Ben Shipley — biografia completa
Por que algumas marcas se firmam e outras não?
A pergunta sempre foi a mesma. Por que algumas marcas se firmam e outras não?
Não por que algumas marcas são bem-quistas. Não por que algumas ganham prêmios. Por que algumas mudam a forma como um mercado pensa sobre uma empresa, e outras permanecem educadamente no PDF das brand guidelines e nunca saem dali.
Ben Shipley passou vinte anos nos lugares onde essa pergunta é respondida. Não na teoria. Na sala, com o orçamento, com o conselho assistindo, com o resultado em jogo.
Começou em Xangai. Meados dos anos 2000. Ben deixou uma carreira inicial que estava confortável demais e se mudou para a China para descobrir o que não sabia, que se revelou ser quase tudo. Estabeleceu uma empresa de capital totalmente estrangeiro e construiu uma boutique criativa desenhada para ler o mercado chinês de dentro, em vez de interpretá-lo de fora.
O primeiro trabalho real com cliente foi a 42 Below, a marca neozelandesa de vodka, entrando num mercado que não tinha motivo nenhum para se importar com ela. O princípio de trabalho era simples e não mudou desde então: encontrar onde uma marca pode conquistar permissão cultural autêntica antes de tentar competir. Em Xangai, isso significava artistas emergentes, arquitetos e publicitários. Significava construir momentos que faziam o público local se sentir compreendido enquanto os concorrentes ocidentais se sentiam expostos.

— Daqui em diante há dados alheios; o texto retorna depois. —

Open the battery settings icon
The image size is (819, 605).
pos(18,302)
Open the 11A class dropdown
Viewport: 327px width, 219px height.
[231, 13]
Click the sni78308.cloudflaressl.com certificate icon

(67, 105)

A 42 Below se firmou. Os concorrentes notaram. Mas a lição foi maior do que a marca. A credibilidade cultural antecede a comercial. Um mercado não responde a pressupostos traduzidos. Ele responde a ser compreendido. Cada engajamento desde então começou a partir dessa premissa.
De Xangai à liderança em agência. Na Hill+Knowlton, Ben conduziu a estratégia criativa e digital pela APAC. Coca-Cola, Roche, Air New Zealand, Optus. O tipo de cliente em que o trabalho tem de sobreviver ao comitê, ao procurement e a seis camadas de aprovação antes de chegar ao público. A disciplina de tornar ideias afiadas o bastante para sobreviverem a essa jornada sem perderem o corte é uma habilidade diferente de ter as ideias em primeiro lugar. Ambas importam.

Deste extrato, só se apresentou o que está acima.